The Icon Test
Despite being a relatively young 130 or so years old, this painting was wrestling with its own future, given the severity of the break across the panel, which had been previously ‘repaired’ some 40 years ago. Fair enough to the previous restorer, it was never going to be an easy job,…but if ‘restoration’ has any value for the painting,..it is to,..not to be seen,..
A glance across the fine glassine surface shows how badly the two parts of the panel were joined.
And then filled with thick brushed on paint to match,..
Inevitably it was necessary to clean and remove all traces of this before I could attempt any kind of restoration process.

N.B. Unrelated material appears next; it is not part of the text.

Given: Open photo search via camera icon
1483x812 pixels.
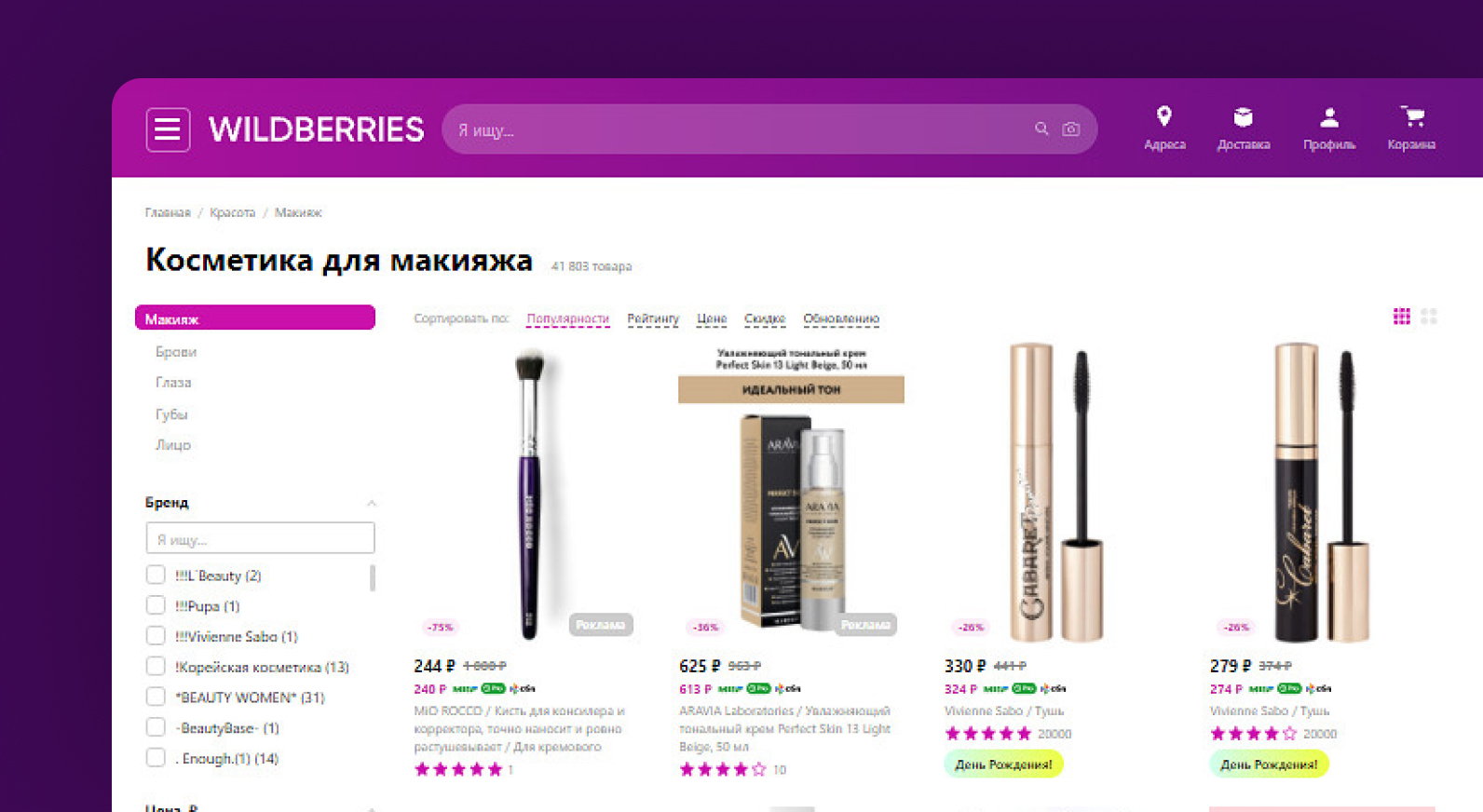Looking at the screenshot, I should 1071,129.
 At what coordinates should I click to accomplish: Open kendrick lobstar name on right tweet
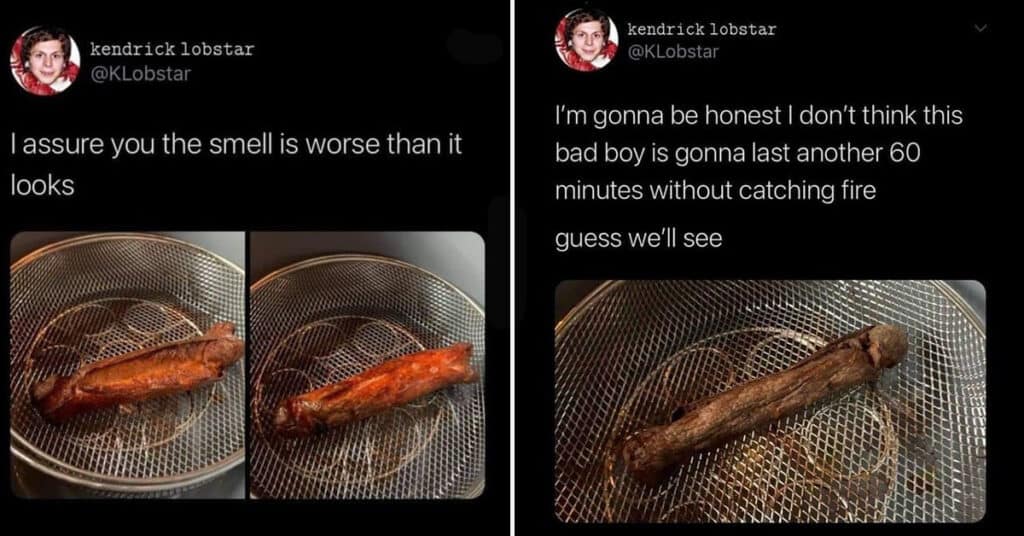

These test clean area’s show something of the original colours used by the artist.
They are underneath successive layers of grease, wax, shellac, varnish and more grease and animal glue.
Cleaning did take a while to say the least.
During the cleaning process,.it became also apparent that the previous method of ‘fixing’ the break, was to pour liquid animal glue into the crevasse to mend the join and hope to retain the original shards of paint.
An interesting concept, but one destined to fail as you can see,..all the loose shards of paint and chalk ground have floated about during the drying process, virtually destroying any chance of retrieving anything original from the join area as the glue dries hard and the paint and chalk ground are brittle. Trying to remove even single a shard was hours and hours of arguably pointless activity as the shards simply crumble before you can detach them.
Here is the painting, fully cleaned.And so it became apparent that I would have to re-break the panel, loose the shards, re-set the panel, re-fill the gap, and then restore it to match.
A week later, and here is the newly joined panel with the first steps of surface filling.
Now comes the raw skill factor,..can I match everything that is missing along the break area,..?
In restoration terms, although the damage here is but a tiny % of the whole, it is critical to get it right as it has to be perfect in every direction, from every glance or it will show,..and there is a lot of fine detail, gold paint, glazes and information all to be pieced together, and in the right order, before the two half’s of the image can feel ‘as one’ again,..
Every piece of missing information along the join has to be rebuilt from the artists original methodology upwards , thus incurring several layers of activity for each increment of missing paint.
And here is the result, after restoration.
In these details you will have to work hard to see a trace of the original damage
You may notice that I have also joined up the original cracks in the paint to maintain the sense of age, of the work.
Approximately 90 hours, over nearly 5 weeks.